Il Carso era battuto da bande armate che rendevano difficili e pericolose le comunicazioni tra le città della Venezia Giulia. Questa prima attività partigiana in territorio italiano è documentata dagli atti del Tribunale Speciale, che comminò numerose pesanti condanne, spesso alla fucilazione. Tra i condannati ci sono nomi indubitabilmente italiani, segno di una saldatura tra il ribellismo slavo e l’antifascismo militante italiano. La situazione peggiorò nel 1942, quando le sorti del conflitto mondiale cominciarono a volgersi contro l’asse italo-tedesco. Molti territori giuliani erano di fatto controllati dai partigiani, e la repressione, guidata dai generali Roatta, Robotti e Gambara, diventava sempre più feroce.
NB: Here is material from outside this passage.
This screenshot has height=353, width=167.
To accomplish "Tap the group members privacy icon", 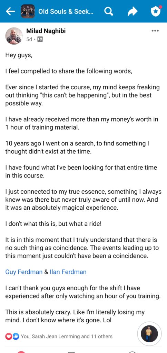I will [40, 40].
Tra il ’42 e il ’43 la storia italiana registra una delle sue pagine più vergognose: l’internamento di circa 50 mila civili di etnia slava in campi di concentramento gestiti dall’esercito italiano. Si trattava in massima parte di vecchi, donne e bambini – gli uomini validi si erano dati alla macchia – provenienti dalle zone ad elevata attività partigiana. Ne morirono oltre undicimila, di fame, maltrattamenti e malattie. La mortalità nel campo dell’isola di Arbe risulta percentualmente più elevata di quella del lager nazista di Dachau. È vero che alcuni denunciarono questa ignominia, ufficiali, medici e religiosi, ma incontrarono il silenzio delle autorità fasciste e delle alte gerarchie ecclesiastiche o le ciniche risposte dei generali. Ad esempio al medico provinciale che segnalava le morti per fame nel campo di Arbe il generale Robotti rispondeva che si trattava di un campo di concentramento e non di “ingrassamento”; quando il cappellano militare del campo di Chiesanuova, vicino a Padova, don Cocioni, segnalò al vescovo la situazione degli internati, lo stesso Robotti lo fece trasferire.

Questa era quindi la situazione alla vigilia del crollo dell’Italia fascista. Quando il 25 luglio 1943 il Gran Consiglio del Fascismo dichiarò decaduto Mussolini, nella Venezia Giulia la guerriglia partigiana infuriava da tempo, con l’ appoggio della popolazione slava. La repressione operata dall’esercito italiano continuò anche durante la dittatura di Badoglio, specie nelle zone slovene. La situazione invece appariva più tranquilla in Istria, perché la guerriglia era localizzata a est di Fiume, nelle zone croate occupate dall’esercito italiano, dove si registrarono numerose stragi di civili.

Nel breve periodo badogliano non vennero segnalati particolari fermenti, anche perché sul confine orientale erano schierate due armate, con 150 mila effettivi. Ma la resa italiana agli Alleati annunciata l’otto settembre determinò il loro sfaldamento; il comandante, generale Gambara, si mise al servizio dei tedeschi. Gran parte dei soldati partì verso ovest, abbandonando accantonamenti e armi. Non risultano particolari atti di violenza nei loro confronti da parte della popolazione slava. Le armi abbandonate finirono nelle mani dei partigiani dando ulteriore consistenza alla ribellione. Nell’Istria si organizzarono anche locali forme di amministrazione democratica. Ma nelle campagne dell’Istria meridionale esplose un’inattesa ondata di violenza.